* _EXERCISE DESCRIPTION_: Transcribe the lines from the start of the records through the line containing "Action: [1013, 86]", without the pictures.

** start of GIVEN INFORMATION **

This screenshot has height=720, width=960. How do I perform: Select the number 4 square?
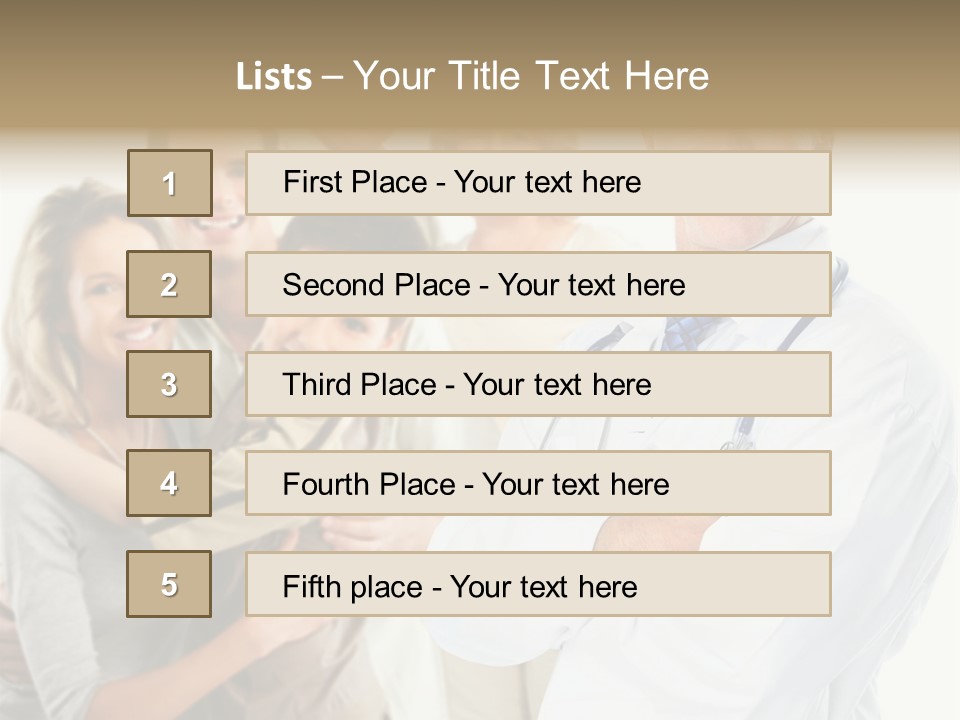[x=170, y=483]
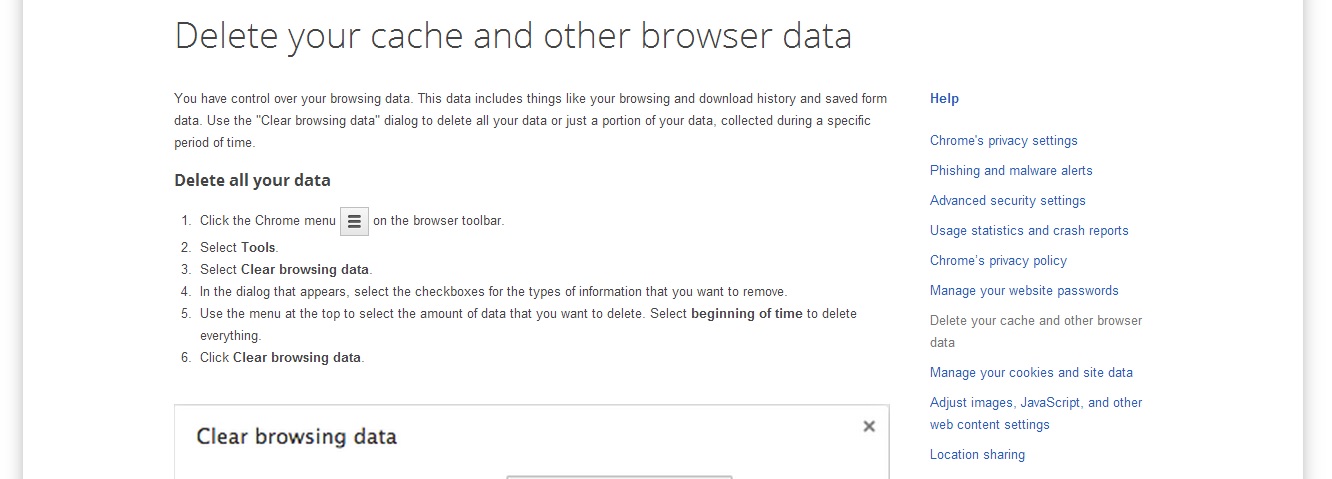
Task: Open Advanced security settings article
Action: tap(1008, 201)
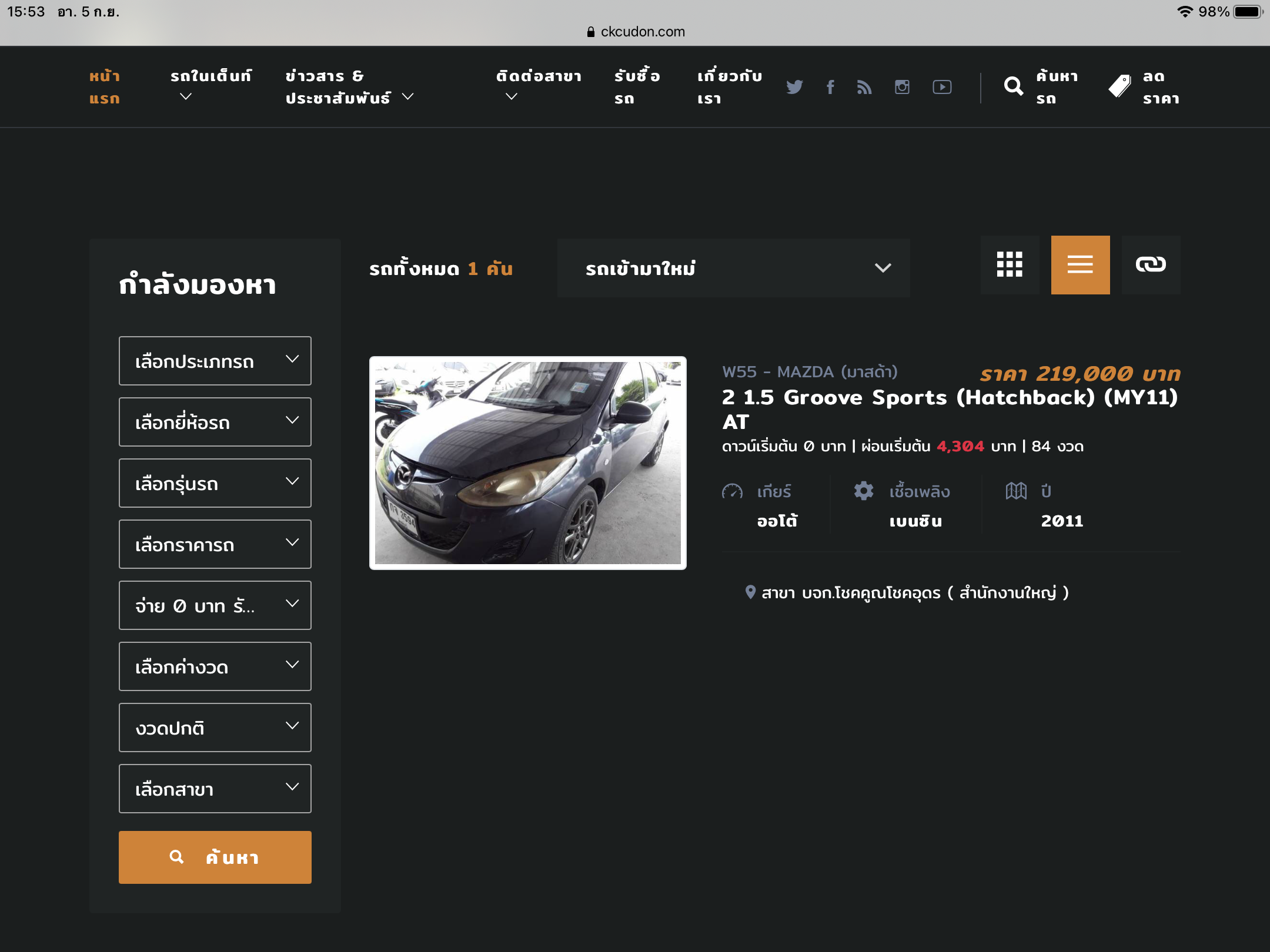This screenshot has height=952, width=1270.
Task: Click the magnifier search car icon
Action: [1013, 86]
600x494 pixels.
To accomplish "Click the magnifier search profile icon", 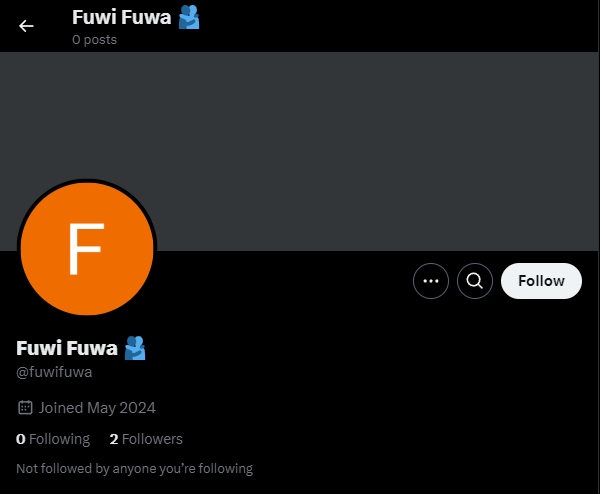I will [x=475, y=281].
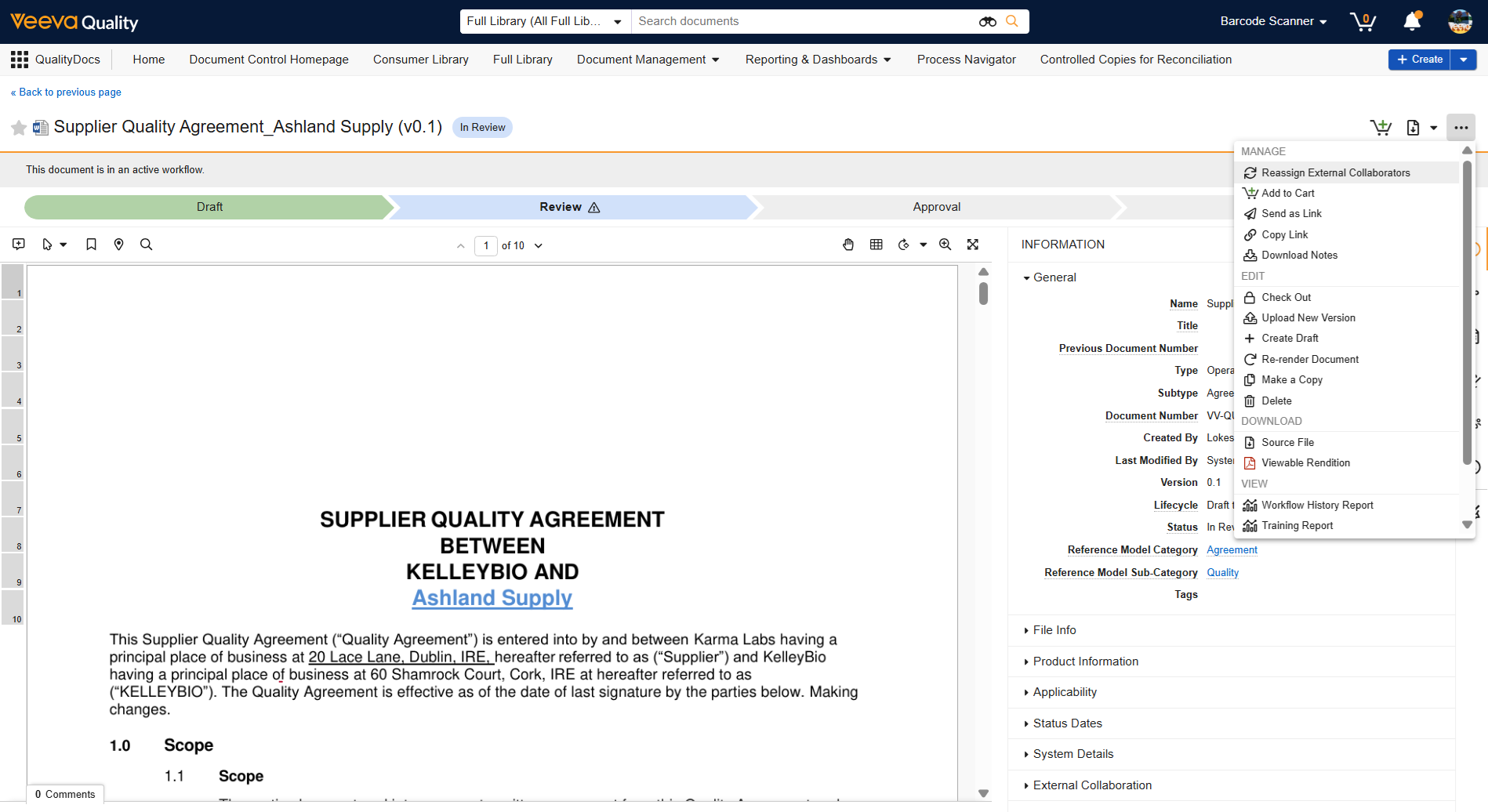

** end of GIVEN INFORMATION **

* _RESULT BELOW_:
This screenshot has height=720, width=960. How do I perform: Select the number 4 square?
[x=170, y=483]
Task: Open Advanced security settings article
Action: tap(1008, 201)
This screenshot has height=952, width=1270.
Task: Click the magnifier search car icon
Action: [1013, 86]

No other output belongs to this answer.